SOURCE DOCUMENT:

February 16, 2006 at 4:23 am
Kevin,
Now – that’s just now fair. They’ve added a link to the Google store from the home page which lets you buy t-shirts.
I feel sorry for MeasureMap – just when I was getting to like them – my free BlogBeat account has expired as well…
February 16, 2006 at 6:03 pm
I’m with you Kevin … Blogger has barely changed in two years … probably longer. No categories … terrible templating.
I wrote about this on a couple of my blogs:
http://blog.larixconsulting.com/blog/_archives/2006/2/16/1766872.html
http://trishussey.wordpress.com/2006/02/16/ditch-blogger-for-wordpresscom/
Tris
February 16, 2006 at 7:32 pm
It shows Google’s primary weakness as a company– managing user experience that’s NOT from the top down.
Search, Contextual ads, Gmail. That’s their hit parade, because it’s top down (our geniuses will make it work for you) rather then bottom up.
If Google has anything to worry about right now besides the massive softening of the ppc ad model, it’s losing its edge when it comes to user-generated content and applications.
February 18, 2006 at 3:03 pm
While Blogger hasn’t changed much in the last couple years, I’m not sure that’s such a bad thing. I’d guess that 95% of the blogs out there (i.e., created by all the people who aren’t in the “blogosphere” business) are created by people who do fine with Blogger’s features.

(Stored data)
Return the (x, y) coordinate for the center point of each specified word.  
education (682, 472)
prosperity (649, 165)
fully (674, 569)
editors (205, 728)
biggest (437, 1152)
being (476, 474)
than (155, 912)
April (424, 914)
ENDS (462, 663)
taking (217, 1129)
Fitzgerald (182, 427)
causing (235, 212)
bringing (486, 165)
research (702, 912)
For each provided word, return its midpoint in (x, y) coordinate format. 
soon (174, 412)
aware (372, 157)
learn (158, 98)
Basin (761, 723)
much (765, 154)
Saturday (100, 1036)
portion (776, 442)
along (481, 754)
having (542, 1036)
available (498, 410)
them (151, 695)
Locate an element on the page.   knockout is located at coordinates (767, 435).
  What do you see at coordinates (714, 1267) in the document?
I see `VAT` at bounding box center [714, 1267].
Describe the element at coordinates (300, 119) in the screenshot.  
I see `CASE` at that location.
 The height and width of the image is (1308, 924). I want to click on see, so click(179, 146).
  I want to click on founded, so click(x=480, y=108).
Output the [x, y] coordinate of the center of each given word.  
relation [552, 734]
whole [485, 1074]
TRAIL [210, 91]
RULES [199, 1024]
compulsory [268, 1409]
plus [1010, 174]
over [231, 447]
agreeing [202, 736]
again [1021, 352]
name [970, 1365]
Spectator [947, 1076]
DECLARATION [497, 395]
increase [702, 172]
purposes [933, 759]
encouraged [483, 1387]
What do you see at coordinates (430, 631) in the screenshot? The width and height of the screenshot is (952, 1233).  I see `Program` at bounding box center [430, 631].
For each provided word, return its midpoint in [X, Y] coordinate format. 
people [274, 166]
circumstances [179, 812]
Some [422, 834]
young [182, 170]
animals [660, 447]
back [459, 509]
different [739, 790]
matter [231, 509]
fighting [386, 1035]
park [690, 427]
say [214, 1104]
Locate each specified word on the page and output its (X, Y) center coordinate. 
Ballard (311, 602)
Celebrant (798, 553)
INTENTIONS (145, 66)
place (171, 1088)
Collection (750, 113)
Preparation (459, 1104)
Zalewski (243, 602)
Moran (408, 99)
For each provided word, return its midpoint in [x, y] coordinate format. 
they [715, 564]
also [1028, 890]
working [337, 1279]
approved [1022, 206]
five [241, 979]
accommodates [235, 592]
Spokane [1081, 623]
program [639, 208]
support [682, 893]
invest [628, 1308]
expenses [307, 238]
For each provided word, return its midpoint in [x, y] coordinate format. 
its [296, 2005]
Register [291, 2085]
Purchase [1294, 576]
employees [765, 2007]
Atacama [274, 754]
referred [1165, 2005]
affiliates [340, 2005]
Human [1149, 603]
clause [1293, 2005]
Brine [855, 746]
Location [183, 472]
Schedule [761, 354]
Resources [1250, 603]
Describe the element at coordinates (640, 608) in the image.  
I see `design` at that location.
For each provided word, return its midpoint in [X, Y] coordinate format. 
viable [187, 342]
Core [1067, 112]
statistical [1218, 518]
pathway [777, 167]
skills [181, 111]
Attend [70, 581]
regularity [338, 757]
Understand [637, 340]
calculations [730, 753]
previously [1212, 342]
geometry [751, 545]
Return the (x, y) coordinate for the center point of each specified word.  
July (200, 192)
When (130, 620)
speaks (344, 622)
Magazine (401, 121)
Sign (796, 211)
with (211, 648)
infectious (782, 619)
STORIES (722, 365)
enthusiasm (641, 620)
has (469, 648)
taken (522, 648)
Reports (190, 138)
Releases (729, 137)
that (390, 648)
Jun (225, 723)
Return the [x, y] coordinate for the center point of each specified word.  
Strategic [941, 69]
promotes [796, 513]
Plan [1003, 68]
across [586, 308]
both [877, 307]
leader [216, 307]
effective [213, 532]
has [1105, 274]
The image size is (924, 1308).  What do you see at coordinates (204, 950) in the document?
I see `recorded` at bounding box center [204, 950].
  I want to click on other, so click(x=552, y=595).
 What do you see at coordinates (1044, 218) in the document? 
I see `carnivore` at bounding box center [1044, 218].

INSTRUCTIONS:
**A.** In the blog comments, which three Google products make up what one commenter calls the company's "hit parade"?
**B.** Please condense the comment in the blog comments that begins "While Blogger hasn't changed much" into a single shorter sentence, keeping its main points.

LIST OF SOLUTIONS:
**A.** Search, contextual ads, and Gmail.

**B.** Blogger's lack of change over the past couple of years may not be bad, since the commenter guesses that about 95% of blogs are made by people outside the "blogosphere" business who do fine with its features.